The loneliness of being on a path that only you can see is palpable. There are times when it is fraught with doubt, despair, fear, trepidation, insecurity, worry, and sometimes… nausea.

Why do it at all?

Because it is there.  

(I have yet to find a better answer than this one) It is the stock answer that climbers use to explain why they would climb Everest.  You could not pay me to climb Everest, even if there were a trillion dollars at the top and a complete assurance of global peace and personal immortality, I would never try it. Others might feel similarly about different paths that each of us opt to take. 

That is what makes the journey so special. Presumably because so many others would not attempt it.

If your heart cries for you to give something everything you’ve got, regardless of risk, consequences, circumstances or the scrutiny of others, then you simply have to do it. You have to let others live their own lives and you must live yours (to the fullest capacity possible!)

I do not want to arrive at the end of the journey in a calm and peaceful state. I want to arrive with my hair disheveled, my clothing partly torn, my eyes ablaze and an ear to ear grin, saying to myself, “let’s do it all over again!!!” I cannot imagine any other way to envision life and the opportunity it provides.

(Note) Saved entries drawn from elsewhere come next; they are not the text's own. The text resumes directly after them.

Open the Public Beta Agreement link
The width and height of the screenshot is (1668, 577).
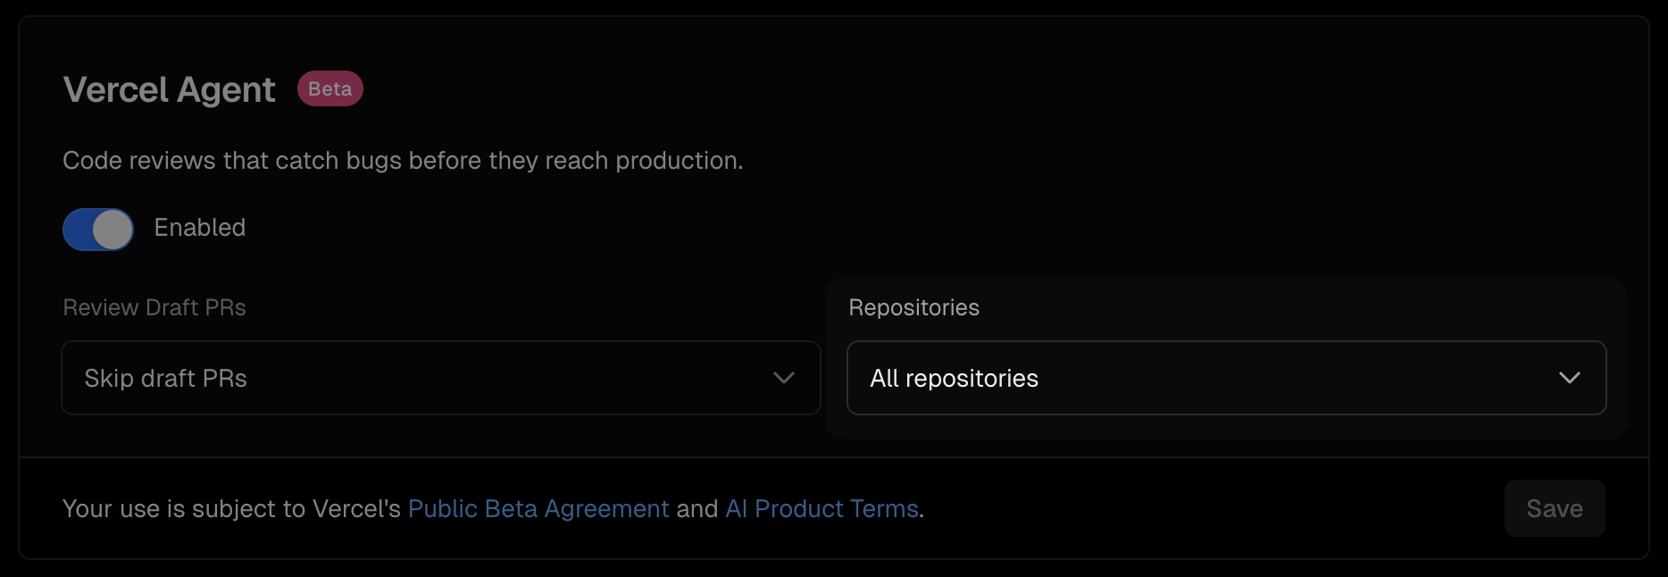click(x=538, y=508)
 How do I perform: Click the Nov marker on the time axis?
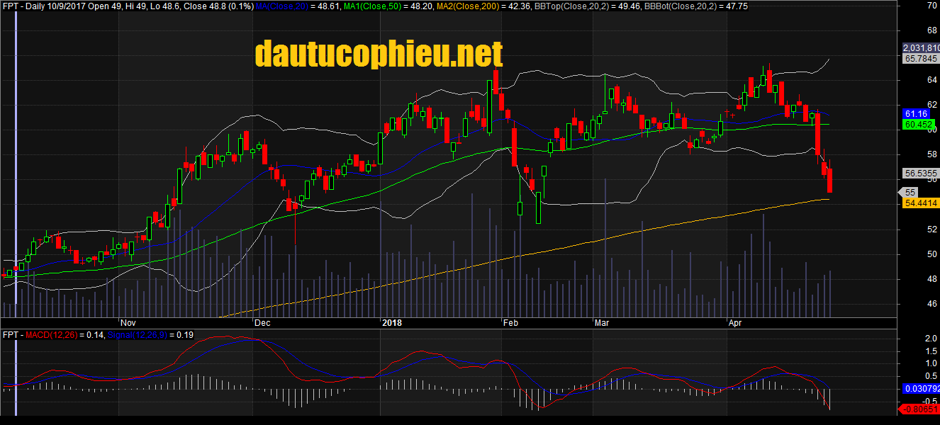point(128,322)
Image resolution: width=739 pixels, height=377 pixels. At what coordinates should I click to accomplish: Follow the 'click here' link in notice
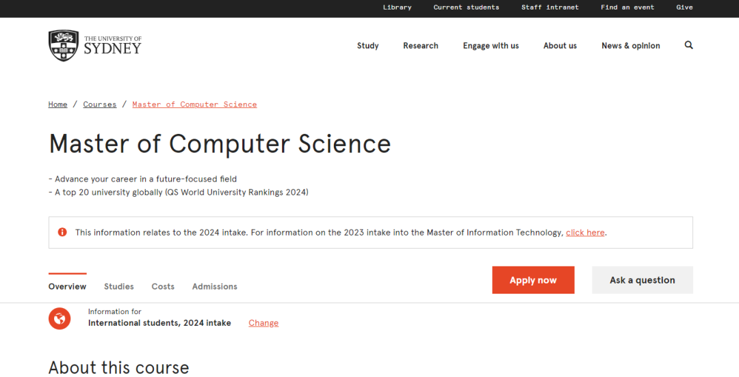(x=585, y=233)
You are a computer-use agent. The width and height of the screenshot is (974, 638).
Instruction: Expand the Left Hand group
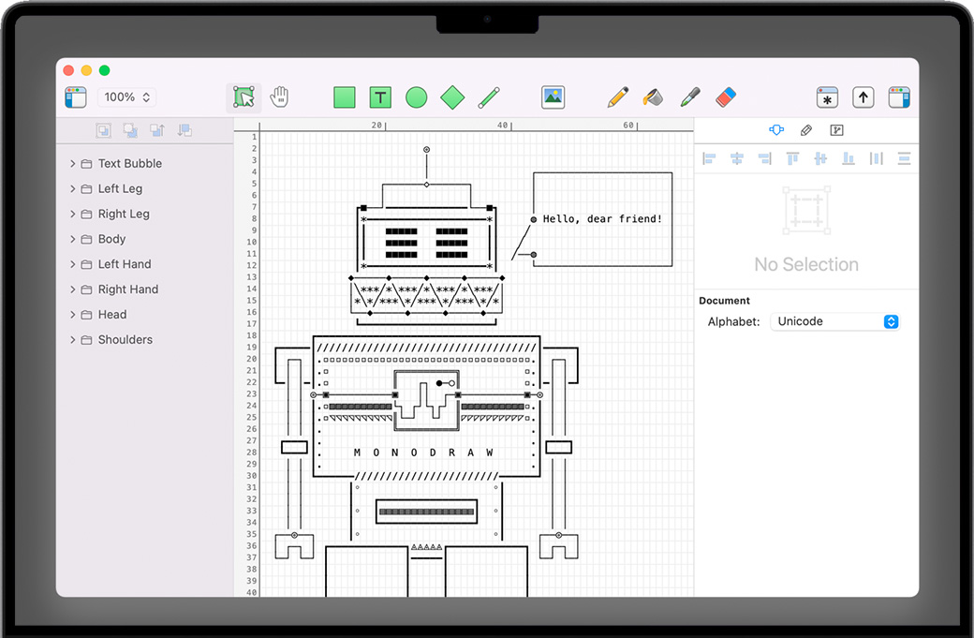(73, 265)
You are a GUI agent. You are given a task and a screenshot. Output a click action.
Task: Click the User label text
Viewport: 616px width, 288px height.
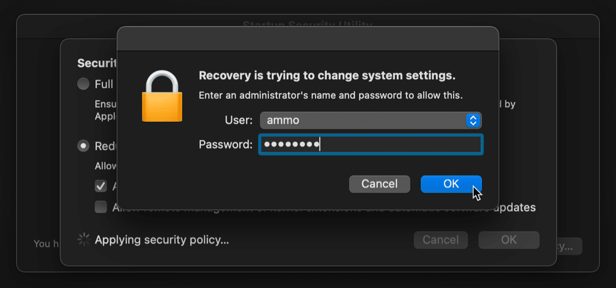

Your choice to live like this will draw attention and garner comments, some good and others, not so much. If I have learned anything in my 43 years of running The Illusion Factory, it is that you are never, ever going to please everyone. Not even close. So you had better be working on pleasing yourself, because you are the consistent variable in your life.

This life choice is not for the weak of heart. It can (and will) take you right up to the edge. It will drag you down to the lowest of lows and catapult you to the highest of highs. There are most certainly much safer, and saner choices to make in life. 

The choice is yours.

Happy Friday!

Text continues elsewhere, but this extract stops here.